Noch vor zwei Monaten stellte sich diese Frage gar nicht. Die Bürgerplattform (PO) des Regierungschefs Donald Tusk schien jeglicher Konkurrenz haushoch überlegen zu sein. Tusk, darin waren sich die Kenner einig, werde der erste Regierungschef Polens nach der »Wende« sein, der sein Amt länger als eine Wahlperiode ausübt. Doch drei Tage vor dem Urnengang war die Lage wieder in der Schwebe. Polen gerät in den Verdacht, ein Land der unbegrenzten Unmöglichkeiten zu sein.

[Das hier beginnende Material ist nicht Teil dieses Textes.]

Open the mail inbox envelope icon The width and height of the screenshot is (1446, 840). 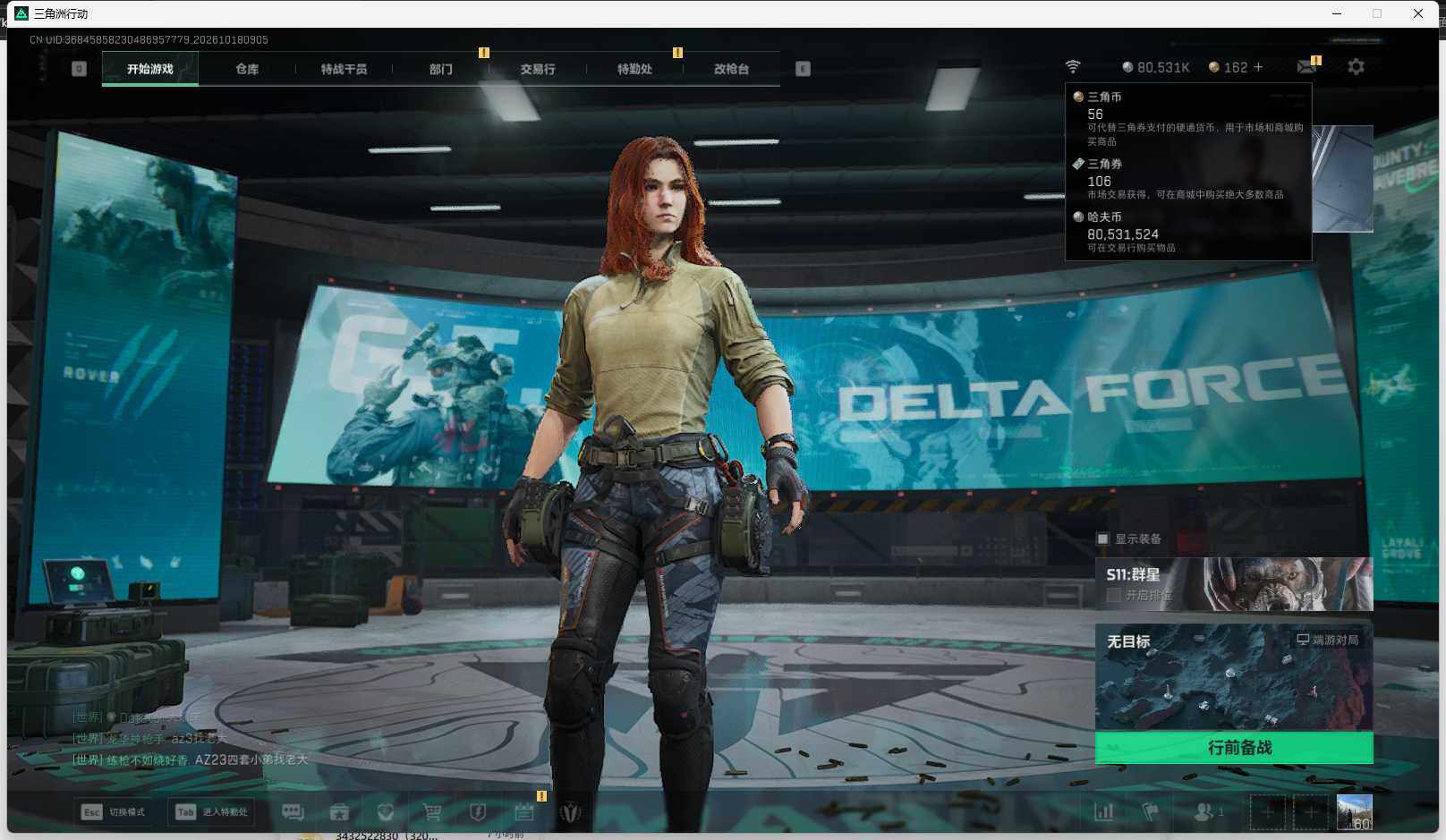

Das liegt nicht zuletzt an den Meinungsforschungsinstituten, die die Meinung der Öffentlichkeit nicht nur erforschen, sondern sie maßgeblich beeinflussen. Je nach Auftraggeber der Umfrage (Parteien, Zeitungen, Stiftungen) unterscheiden sich deren Ergebnisse allerdings üblicherweise beträchtlich. Doch nie zuvor klafften die Voraussagen so auseinander: Mal wird der PO ein Vorsprung von 15 Prozentpunkten versprochen, mal liegen Kaczynskis PiS und die P0 nur einen einzigen Prozentpunkt auseinander.

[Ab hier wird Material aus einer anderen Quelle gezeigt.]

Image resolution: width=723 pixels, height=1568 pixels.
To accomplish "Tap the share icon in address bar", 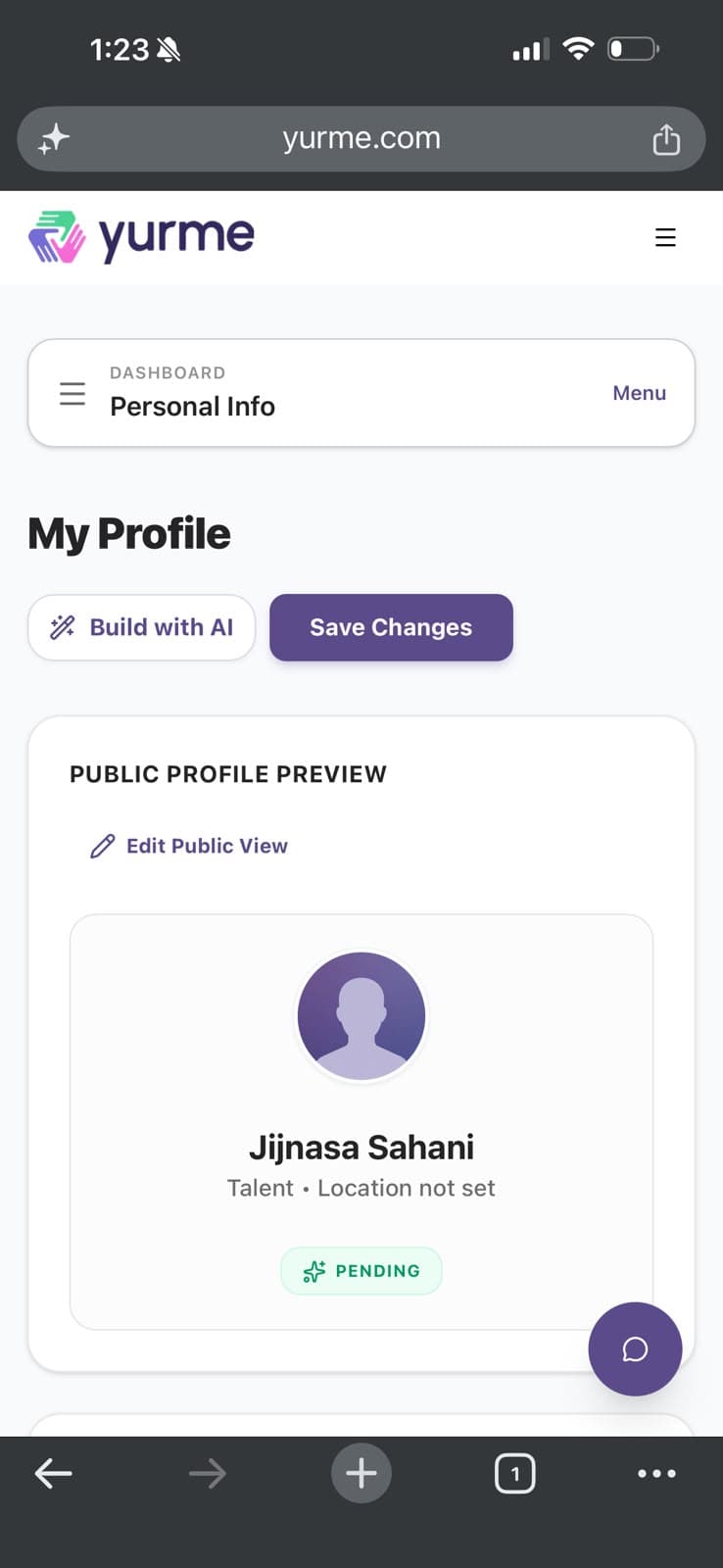I will (x=666, y=139).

Auf etwa 25 bis 30 Prozent wird der Anteil jener Wähler geschätzt, die noch gar nicht entschieden haben, welcher Partei ihre Stimme zufallen wird. Und das ist längst nicht der einzige Unsicherheitsfaktor. Viel wichtiger für den Wahlausgang ist die Frage, wie viele von den etwa 30 Millionen Wahlberechtigten von ihrem - wie es heißt - »demokratischen Recht, die Geschicke des Landes zu gestalten«, Gebrauch machen. Das Institut OBOP sagte zuletzt eine Wahlbeteiligung von 47,5 Prozent voraus. Im »transformierten« Polen ist das seit 22 Jahren die Norm. Nur bei zwei von sechs Sejmwahlen (1993 und 2007) lag die Wahlbeteiligung über 50 Prozent.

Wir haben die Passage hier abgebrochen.